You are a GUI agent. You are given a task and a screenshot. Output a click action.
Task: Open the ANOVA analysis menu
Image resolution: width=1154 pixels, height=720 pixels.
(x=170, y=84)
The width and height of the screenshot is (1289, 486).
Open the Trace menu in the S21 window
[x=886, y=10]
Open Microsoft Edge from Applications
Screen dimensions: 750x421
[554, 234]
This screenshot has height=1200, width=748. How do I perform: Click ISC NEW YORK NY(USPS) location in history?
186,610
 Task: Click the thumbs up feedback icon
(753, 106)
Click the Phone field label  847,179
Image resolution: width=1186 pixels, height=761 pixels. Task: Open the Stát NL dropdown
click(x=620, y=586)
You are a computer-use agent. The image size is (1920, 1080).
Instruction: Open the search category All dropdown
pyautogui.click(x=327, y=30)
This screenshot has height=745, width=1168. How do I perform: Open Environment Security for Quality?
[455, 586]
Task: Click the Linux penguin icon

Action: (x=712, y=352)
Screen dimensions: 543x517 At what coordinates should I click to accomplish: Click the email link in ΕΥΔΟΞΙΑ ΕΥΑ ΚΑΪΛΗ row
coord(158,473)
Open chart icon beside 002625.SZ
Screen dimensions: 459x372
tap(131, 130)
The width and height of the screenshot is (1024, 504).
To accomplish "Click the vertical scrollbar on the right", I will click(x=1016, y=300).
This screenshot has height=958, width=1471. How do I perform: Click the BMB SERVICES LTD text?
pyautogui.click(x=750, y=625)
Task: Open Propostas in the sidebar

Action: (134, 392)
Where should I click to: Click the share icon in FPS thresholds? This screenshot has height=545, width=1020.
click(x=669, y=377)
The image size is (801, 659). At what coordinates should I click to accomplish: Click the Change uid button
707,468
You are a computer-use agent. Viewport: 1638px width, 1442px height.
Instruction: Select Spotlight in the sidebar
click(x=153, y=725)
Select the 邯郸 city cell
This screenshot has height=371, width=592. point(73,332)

* **Try it**
Only lines of the data holding the word "agent" go in the answer. Please copy each of them.

* **Response for this exercise**
You are a GUI agent. You are given a task and a screenshot. Output a click action.
You are a computer-use agent. The image size is (1920, 1080).
You are a computer-use agent. Viewport: 1638px width, 1442px height.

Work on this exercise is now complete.